Stored items:

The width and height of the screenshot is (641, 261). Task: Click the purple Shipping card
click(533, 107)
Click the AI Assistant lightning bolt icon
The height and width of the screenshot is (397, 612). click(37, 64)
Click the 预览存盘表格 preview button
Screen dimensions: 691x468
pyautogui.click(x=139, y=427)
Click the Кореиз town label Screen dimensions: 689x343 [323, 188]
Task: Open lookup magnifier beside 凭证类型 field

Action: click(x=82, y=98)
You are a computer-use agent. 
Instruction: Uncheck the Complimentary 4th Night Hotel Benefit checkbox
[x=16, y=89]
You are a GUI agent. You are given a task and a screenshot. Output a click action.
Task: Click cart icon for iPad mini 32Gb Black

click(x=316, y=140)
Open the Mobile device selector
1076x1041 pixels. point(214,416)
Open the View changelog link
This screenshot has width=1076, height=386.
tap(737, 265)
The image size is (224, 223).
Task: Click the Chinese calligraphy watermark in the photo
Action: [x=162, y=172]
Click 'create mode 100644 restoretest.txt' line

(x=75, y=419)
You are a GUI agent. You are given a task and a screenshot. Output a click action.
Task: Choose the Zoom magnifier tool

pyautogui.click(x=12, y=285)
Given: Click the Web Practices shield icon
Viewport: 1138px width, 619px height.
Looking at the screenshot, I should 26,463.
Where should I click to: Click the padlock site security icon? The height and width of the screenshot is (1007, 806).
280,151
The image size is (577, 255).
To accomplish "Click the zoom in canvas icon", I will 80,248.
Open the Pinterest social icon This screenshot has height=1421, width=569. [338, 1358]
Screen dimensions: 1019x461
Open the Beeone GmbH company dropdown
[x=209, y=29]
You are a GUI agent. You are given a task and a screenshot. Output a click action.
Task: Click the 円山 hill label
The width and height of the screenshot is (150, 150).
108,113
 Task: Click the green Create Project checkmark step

-- Description of the task --
Please return the rows starting at the line that contains "Click 'create mode" and ending at the line that contains "I will 80,248.", both included, reproduced character for character with nothing else.

-- Full answer --
Click 'create mode 100644 restoretest.txt' line

(x=75, y=419)
You are a GUI agent. You are given a task and a screenshot. Output a click action.
Task: Choose the Zoom magnifier tool

pyautogui.click(x=12, y=285)
Given: Click the Web Practices shield icon
Viewport: 1138px width, 619px height.
Looking at the screenshot, I should 26,463.
Where should I click to: Click the padlock site security icon? The height and width of the screenshot is (1007, 806).
280,151
The image size is (577, 255).
To accomplish "Click the zoom in canvas icon", I will 80,248.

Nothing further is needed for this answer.